(Beginning of Records for this task)

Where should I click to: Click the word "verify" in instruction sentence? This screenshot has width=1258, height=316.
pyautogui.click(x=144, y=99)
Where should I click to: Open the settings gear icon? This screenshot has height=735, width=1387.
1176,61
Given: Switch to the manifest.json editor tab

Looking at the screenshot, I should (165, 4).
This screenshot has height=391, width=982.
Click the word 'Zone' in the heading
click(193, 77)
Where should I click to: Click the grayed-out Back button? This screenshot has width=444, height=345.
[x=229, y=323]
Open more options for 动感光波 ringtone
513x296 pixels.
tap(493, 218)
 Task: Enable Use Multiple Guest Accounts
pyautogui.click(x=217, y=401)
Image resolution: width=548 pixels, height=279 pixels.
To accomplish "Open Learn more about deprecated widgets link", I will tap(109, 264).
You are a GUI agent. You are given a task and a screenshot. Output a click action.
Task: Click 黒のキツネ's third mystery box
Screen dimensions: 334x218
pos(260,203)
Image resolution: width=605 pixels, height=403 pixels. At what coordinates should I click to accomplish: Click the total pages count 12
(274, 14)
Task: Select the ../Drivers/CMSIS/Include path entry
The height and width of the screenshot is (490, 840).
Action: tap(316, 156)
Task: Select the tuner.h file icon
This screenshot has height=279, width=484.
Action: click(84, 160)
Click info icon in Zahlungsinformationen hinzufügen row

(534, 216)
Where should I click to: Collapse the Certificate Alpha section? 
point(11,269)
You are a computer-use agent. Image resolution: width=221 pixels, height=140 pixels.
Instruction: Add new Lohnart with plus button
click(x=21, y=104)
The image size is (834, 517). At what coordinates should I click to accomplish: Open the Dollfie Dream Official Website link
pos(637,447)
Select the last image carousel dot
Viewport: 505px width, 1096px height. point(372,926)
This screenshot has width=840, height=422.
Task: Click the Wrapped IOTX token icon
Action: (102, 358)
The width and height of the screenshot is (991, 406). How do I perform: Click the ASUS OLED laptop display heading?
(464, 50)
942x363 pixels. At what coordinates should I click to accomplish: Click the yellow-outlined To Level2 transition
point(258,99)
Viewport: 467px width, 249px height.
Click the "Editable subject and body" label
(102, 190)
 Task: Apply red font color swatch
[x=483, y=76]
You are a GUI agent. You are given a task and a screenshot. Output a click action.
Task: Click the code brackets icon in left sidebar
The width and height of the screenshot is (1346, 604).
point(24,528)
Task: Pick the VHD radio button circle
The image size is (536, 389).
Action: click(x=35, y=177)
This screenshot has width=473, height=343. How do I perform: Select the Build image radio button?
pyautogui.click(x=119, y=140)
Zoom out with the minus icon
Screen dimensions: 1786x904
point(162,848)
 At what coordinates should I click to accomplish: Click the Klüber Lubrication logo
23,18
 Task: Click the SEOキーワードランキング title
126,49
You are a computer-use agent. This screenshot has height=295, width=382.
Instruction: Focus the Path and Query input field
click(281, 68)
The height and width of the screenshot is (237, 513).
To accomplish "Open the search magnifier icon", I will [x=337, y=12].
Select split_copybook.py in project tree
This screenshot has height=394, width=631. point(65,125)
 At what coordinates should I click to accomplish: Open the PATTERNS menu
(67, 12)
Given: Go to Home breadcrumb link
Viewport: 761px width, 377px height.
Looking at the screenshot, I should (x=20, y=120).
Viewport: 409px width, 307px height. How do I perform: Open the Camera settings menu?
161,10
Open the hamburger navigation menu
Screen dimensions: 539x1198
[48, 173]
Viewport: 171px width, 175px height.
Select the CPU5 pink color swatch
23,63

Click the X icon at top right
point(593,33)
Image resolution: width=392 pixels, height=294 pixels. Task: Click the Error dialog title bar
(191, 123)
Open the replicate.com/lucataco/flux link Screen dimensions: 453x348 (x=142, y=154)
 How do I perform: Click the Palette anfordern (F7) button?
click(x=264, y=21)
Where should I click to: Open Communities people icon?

(End of Records for this task)

■ Your instructions
Restate the data above in full, word for word.

■ Problem solution
Where should I click to: Click the word "verify" in instruction sentence? This screenshot has width=1258, height=316.
pyautogui.click(x=144, y=99)
Where should I click to: Open the settings gear icon? This screenshot has height=735, width=1387.
1176,61
Given: Switch to the manifest.json editor tab

Looking at the screenshot, I should (165, 4).
This screenshot has height=391, width=982.
Click the word 'Zone' in the heading
click(193, 77)
Where should I click to: Click the grayed-out Back button? This screenshot has width=444, height=345.
[x=229, y=323]
Open more options for 动感光波 ringtone
513x296 pixels.
tap(493, 218)
 Task: Enable Use Multiple Guest Accounts
pyautogui.click(x=217, y=401)
Image resolution: width=548 pixels, height=279 pixels.
To accomplish "Open Learn more about deprecated widgets link", I will tap(109, 264).
You are a GUI agent. You are given a task and a screenshot. Output a click action.
Task: Click 黒のキツネ's third mystery box
Screen dimensions: 334x218
pos(260,203)
Image resolution: width=605 pixels, height=403 pixels. At what coordinates should I click to accomplish: Click the total pages count 12
(274, 14)
Task: Select the ../Drivers/CMSIS/Include path entry
The height and width of the screenshot is (490, 840).
Action: tap(316, 156)
Task: Select the tuner.h file icon
This screenshot has height=279, width=484.
Action: click(84, 160)
Click info icon in Zahlungsinformationen hinzufügen row

(534, 216)
Where should I click to: Collapse the Certificate Alpha section? 
point(11,269)
You are a computer-use agent. Image resolution: width=221 pixels, height=140 pixels.
Instruction: Add new Lohnart with plus button
click(x=21, y=104)
The image size is (834, 517). At what coordinates should I click to accomplish: Open the Dollfie Dream Official Website link
pos(637,447)
Select the last image carousel dot
Viewport: 505px width, 1096px height. point(372,926)
This screenshot has width=840, height=422.
Task: Click the Wrapped IOTX token icon
Action: (102, 358)
The width and height of the screenshot is (991, 406). How do I perform: Click the ASUS OLED laptop display heading?
(464, 50)
942x363 pixels. At what coordinates should I click to accomplish: Click the yellow-outlined To Level2 transition
point(258,99)
Viewport: 467px width, 249px height.
Click the "Editable subject and body" label
(102, 190)
 Task: Apply red font color swatch
[x=483, y=76]
You are a GUI agent. You are given a task and a screenshot. Output a click action.
Task: Click the code brackets icon in left sidebar
The width and height of the screenshot is (1346, 604).
point(24,528)
Task: Pick the VHD radio button circle
The image size is (536, 389).
Action: click(x=35, y=177)
This screenshot has width=473, height=343. How do I perform: Select the Build image radio button?
pyautogui.click(x=119, y=140)
Zoom out with the minus icon
Screen dimensions: 1786x904
point(162,848)
 At what coordinates should I click to accomplish: Click the Klüber Lubrication logo
23,18
 Task: Click the SEOキーワードランキング title
126,49
You are a computer-use agent. This screenshot has height=295, width=382.
Instruction: Focus the Path and Query input field
click(281, 68)
The height and width of the screenshot is (237, 513).
To accomplish "Open the search magnifier icon", I will [x=337, y=12].
Select split_copybook.py in project tree
This screenshot has height=394, width=631. point(65,125)
 At what coordinates should I click to accomplish: Open the PATTERNS menu
(67, 12)
Given: Go to Home breadcrumb link
Viewport: 761px width, 377px height.
Looking at the screenshot, I should (x=20, y=120).
Viewport: 409px width, 307px height. How do I perform: Open the Camera settings menu?
161,10
Open the hamburger navigation menu
Screen dimensions: 539x1198
[48, 173]
Viewport: 171px width, 175px height.
Select the CPU5 pink color swatch
23,63

Click the X icon at top right
point(593,33)
Image resolution: width=392 pixels, height=294 pixels. Task: Click the Error dialog title bar
(191, 123)
Open the replicate.com/lucataco/flux link Screen dimensions: 453x348 (x=142, y=154)
 How do I perform: Click the Palette anfordern (F7) button?
click(x=264, y=21)
Where should I click to: Open Communities people icon?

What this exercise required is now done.